§ **WORK REQUIRED**: Extend the PostgreSQL forum post about the index being skipped in the second query, picking up right after its final sentence.

** begin SELECTED PASSAGE **

Hello,
I've been using PostgreSQL for a few years and mostly love it. Aside
from a few (perceived, anyway) annoying limitations in PL/PGSQL (which I
almost exclusively am using for db interaction), I'm very satisfied with it.
I ran across this problem several months back and decided to blow it off
back then, but now I'm really wanting to understand why it's happening,
if there's a work around, if I'm doing something wrong, and if it's just
a shortcoming / bug if the developers are aware of it and might
implement a fix some day.
I've already done a fair amount of testing (a total of hours, I'm sure)
and Googling around on it. I also read this FAQ on indexes:
http://www.postgresql.org/docs/faqs.FAQ.html#item4.6
I think my issue is not explained by any of the resources I reviewed.
To simplify my actual problem, I conducted a very simple test. First I
defined a table:
create table t (
c1 int primary key,
c2 int
)
with the single index (primary key). Then I filled the table with
100,000 rows using a quick pl/pgsql function (c1 = 1, 2, 3... 100,000).
Then I ran these two tests (with EXPLAIN in pgAdmin):
select * from t where c1 = 75000;
select * from t where ((0 is null) OR (c1 = 75000));
The first one properly uses the index on c1, the second does not.
Obviously, a human looking at the second one would realize it's
essentially identical to the first and properly evaluate the (0 is null)
part once (since it's immutable) and then ignore it for the rest of the
searching.

** end SELECTED PASSAGE **
** begin DATA **

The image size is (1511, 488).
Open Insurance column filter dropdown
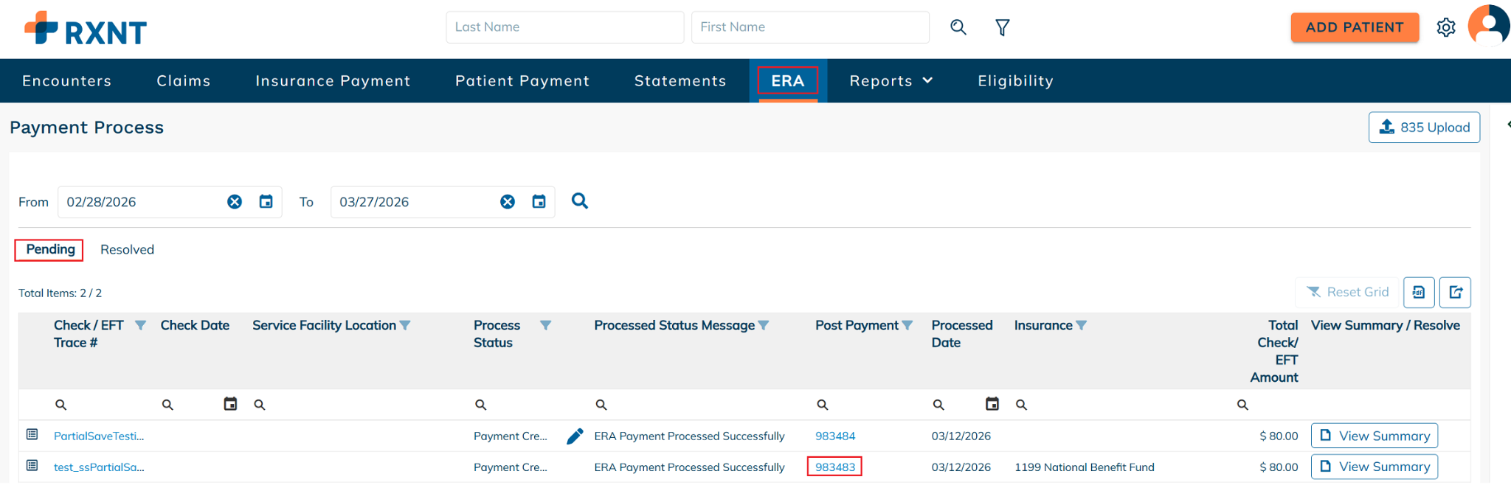point(1082,326)
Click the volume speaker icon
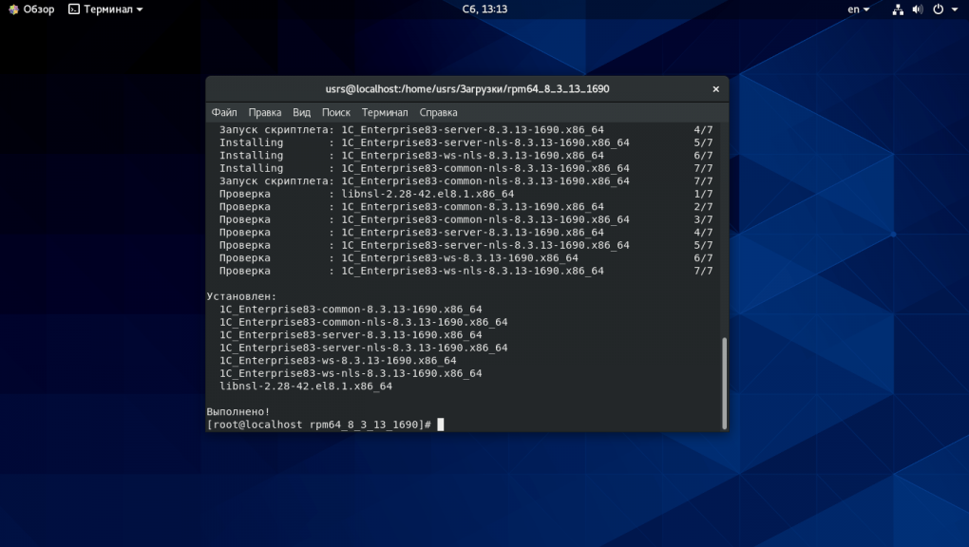 [x=918, y=9]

** end DATA **

§ **RESPONSE**:
Now, I'm sure some of you might ask "why the hell are you doing that in
the first place?" I have a good reason. I write a lot of pl/pgsql
functions that are search functions with a list of *optional*
parameters. I don't know ahead of time whether a user will include on
or not. In MSSQL, what I'm able to do (with no obvious index problems
that I've seen) is add those all to the WHERE clause like this:
((vC1 IS NULL) OR (C1 = vC1)) AND
((vC2 IS NULL) OR (C2 = vC2)) ...
(here vC1 and vC2 represent variables passed into the pl/pgsql function).
So my question were basically asked at the beginning of this post: is
there another way to get the optimizer to understand what I'm trying to
do here? Is this a known problem? Is it working as preferred and
unlikely to change any time soon? Is there some setting I can hit
somewhere to make it work like I want?
The only solution that I've come up with so far is making all of my
statements that otherwise wouldn't have to be dynamic and then only
including criteria for ones that I really need (based on the tested
nullness of the variables), but I find that highly annoying and have run
into other problems as a result as well.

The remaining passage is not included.